La carriola


Tragedia, lui la chiama, vivendo il dramma di chi realizza di essere in una gabbia che, peraltro, si è sapientemente costruito con le sue stesse mani. Di fronte a questo tipo di esperienze, siamo davanti a un bivio. Possiamo decidere di continuare a vivere la nostra vita con la morte nell’anima, oppure accogliere questo dolore come una preziosa opportunità di cambiamento, un’occasione per ridefinire le priorità e gli obiettivi della nostra esistenza.  

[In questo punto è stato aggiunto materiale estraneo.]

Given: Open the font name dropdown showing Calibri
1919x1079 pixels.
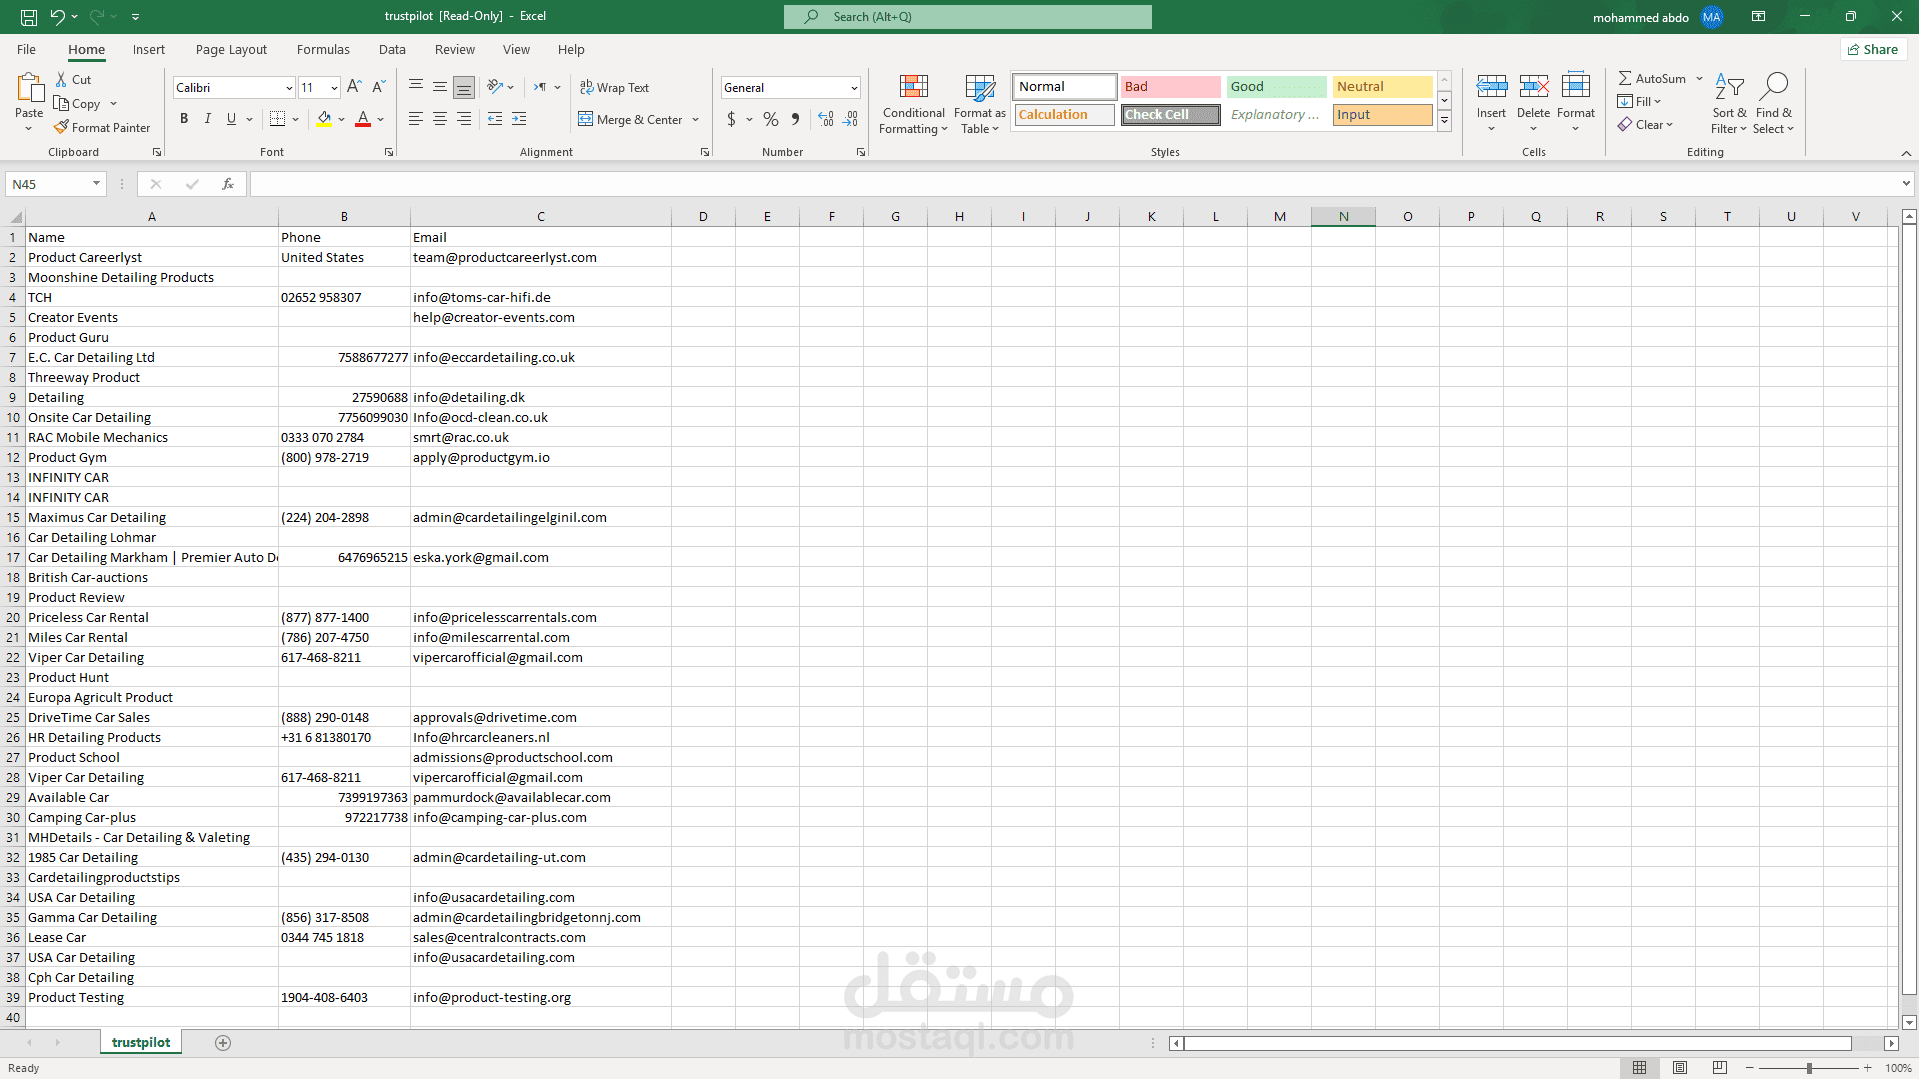Looking at the screenshot, I should (x=289, y=88).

Rendersi conto, ad esempio, di un’attività lavorativa che già non ci si addice più, o prendere consapevolezza di relazioni che non ci stanno arricchendo, può creare un forte disorientamento ma, con il tempo, può rivelarsi come necessario per riavvicinarsi al proprio vero Sé.

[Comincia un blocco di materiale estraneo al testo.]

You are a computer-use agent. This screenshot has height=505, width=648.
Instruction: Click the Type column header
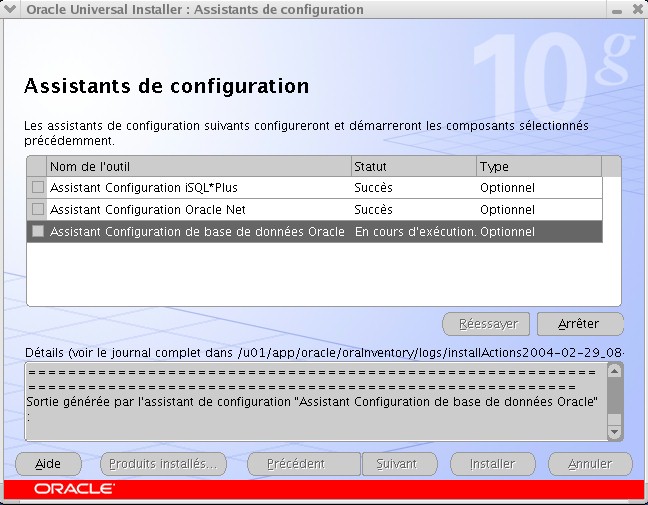[538, 166]
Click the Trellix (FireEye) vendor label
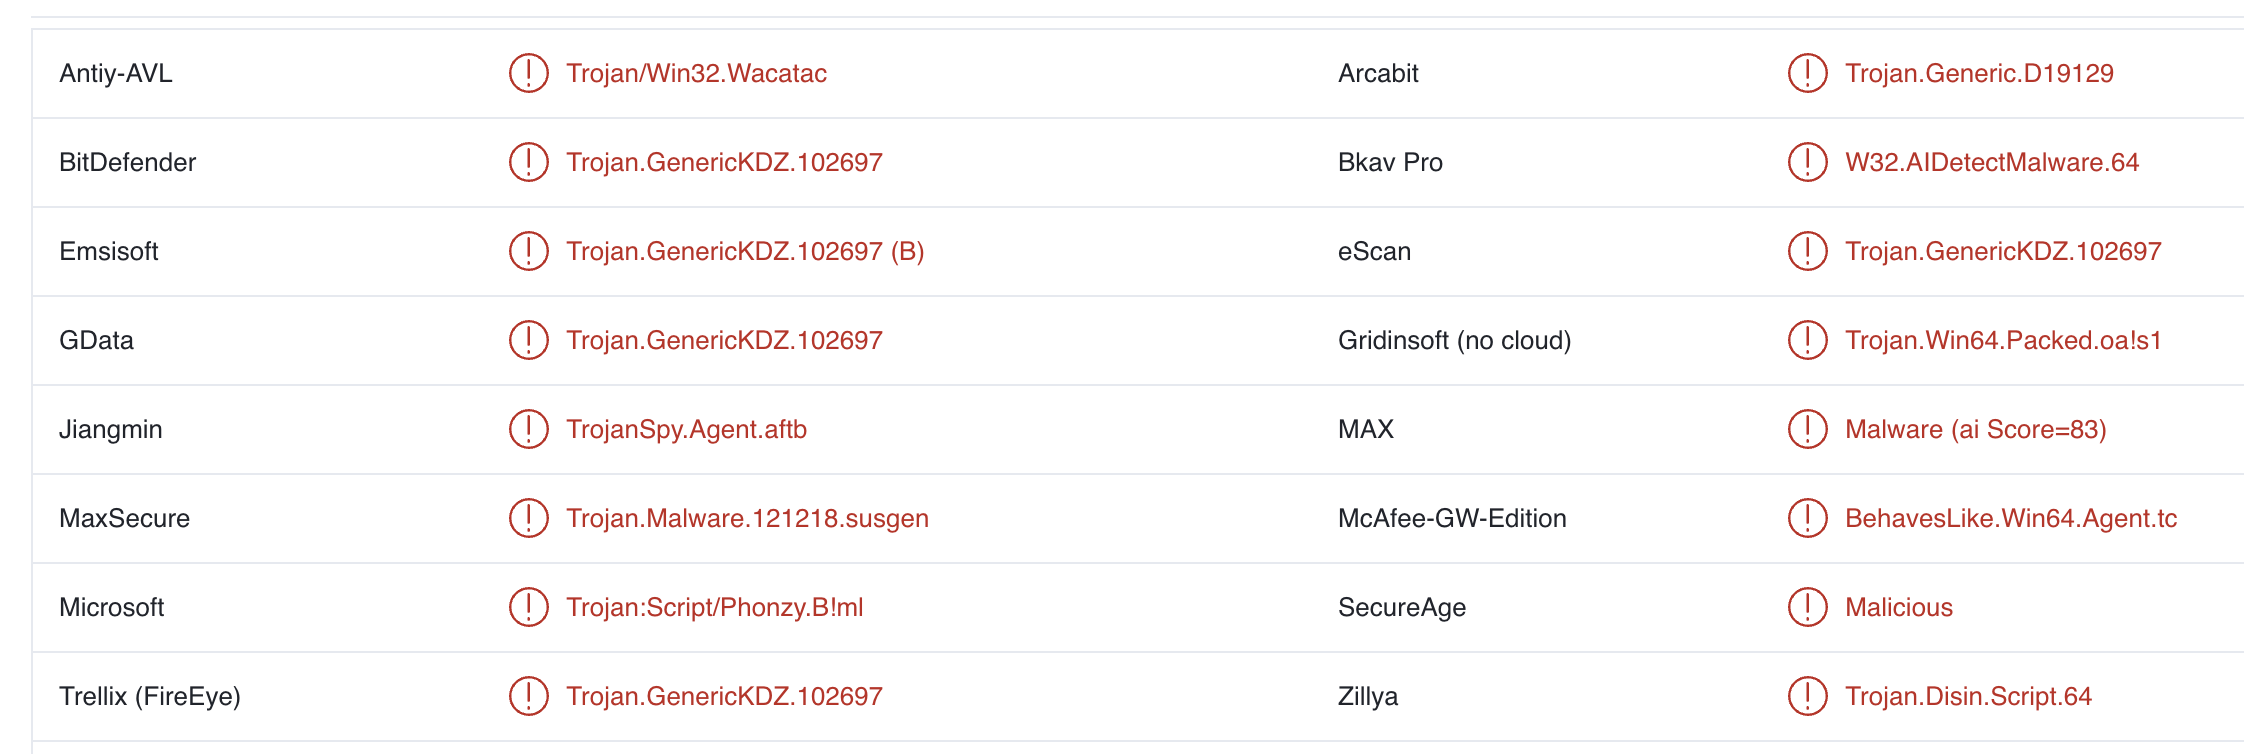The width and height of the screenshot is (2244, 754). 150,696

L’escamotage che trova il nostro protagonista, così come le fughe o distrazioni che anche noi inventiamo, portano solo un effimero senso di sollievo rispetto al carico che schiaccia la nostra esistenza. Risulta decisamente più faticoso, ma più fruttuoso, riuscire a intraprendere un cammino che con pazienza, delicatezza e gradualità ci porti a guardare più spesso dentro di noi, a incontrare le nostre emozioni e le nostre parti più vere.
Compassione e comprensione sono dovute alla fragilità del nostro protagonista che, almeno per il momento, riversa il suo malessere su una povera vittima. Osservando però lo sguardo atterrito di lei, ci lascia intravedere una fine sensibilità e, chissà, la possibilità, un giorno, di abbandonare il gioco sadico e guardarsi allo specchio con autentica sincerità.